Ohio State Recruiting Question of the Day
Why is recruiting seem to be slowing down a lot ie not many visits recently from top talent
— Posty a chuganov fan account (@postulatesxd) February 18, 2019
If you’re on social media — especially Twitter — then you see a lot of #hashtags as some of the country’s top recruits make their way around the country from school to school at this time of year. The players are generally participating in giant Junior Day weekends that serve much more as a promotional event for the schools than as an actual opportunity for players and their families to build relationships with the coaching staffs recruiting them.
That’s one major reason why, in the last couple of winters, Mark Pantoni and the Ohio State recruiting staff have eschewed the Junior Weekend stuff and instead focused on bringing in players in smaller groups for more intimate, personal experiences. This winter, though, has been a little different for the Buckeyes because of all the coaching changes happening around the program.

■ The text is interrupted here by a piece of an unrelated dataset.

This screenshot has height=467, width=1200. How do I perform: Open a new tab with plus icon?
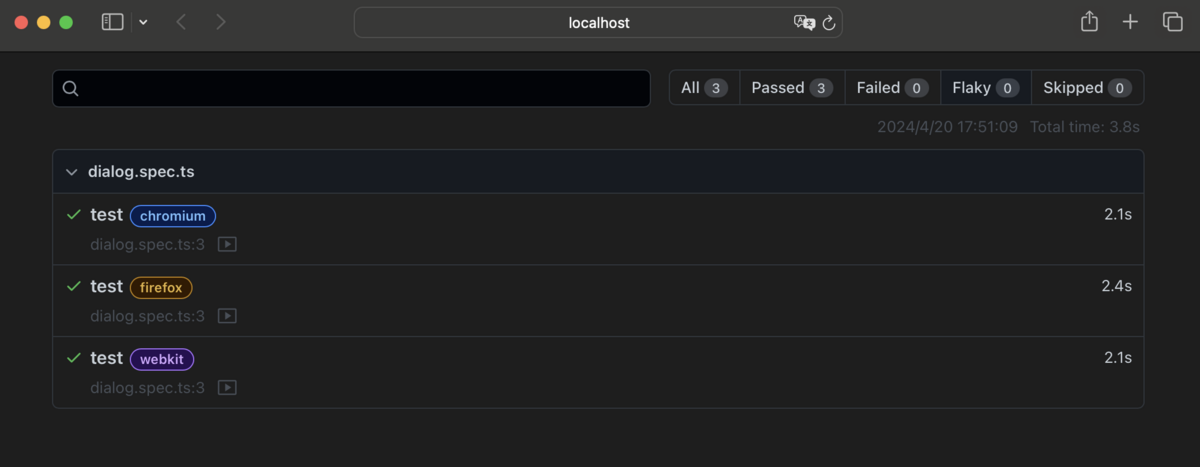point(1130,22)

At the conclusion of the Rose Bowl, Ryan Day had roughly one week to try to piece together a coaching staff that was then almost immediately on the road every day until signing day.
It wasn’t until one day before signing day that the entire football staff was on campus at the same time. Five new assistant coaches were moving their families to Columbus while trying to navigate a rigorous recruiting schedule that took them from coast to coast.

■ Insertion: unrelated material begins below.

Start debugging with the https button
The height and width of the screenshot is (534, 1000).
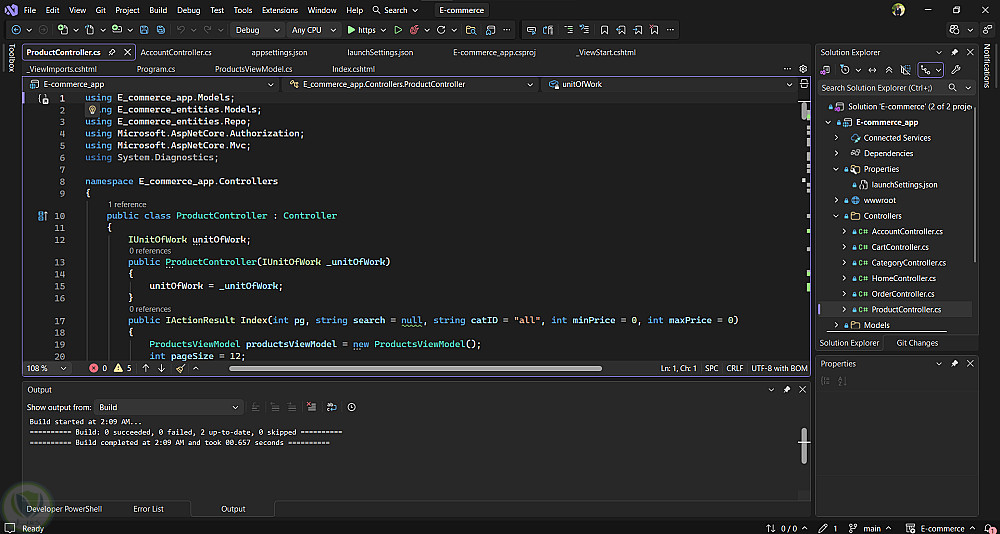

Ohio State had two smaller junior day weekends planned for this winter. One in January was all but eradicated because of weather, which turns any attempt to schedule that kind of event this time of year into a massive gamble. A few weeks later, the coaching staff did welcome in a handful of the state’s top players for a one-day visit against the backdrop of a Buckeyes basketball game.
The Buckeyes aren’t hurrying to bring players from all over the country to campus in the middle of winter for no reason.
They’d rather wait until the spring football season begins and give players and their families a chance, in smaller groups, to see what their football program is about when it is in full swing. Yes, that means some quiet weekends when other programs are hosting Ohio State’s top targets. But the Buckeyes are banking on their plan as a way to better connect with players through the direct and honest representation of what life in Columbus is like on a regular basis — not just for 48 hours of glitz and glamour.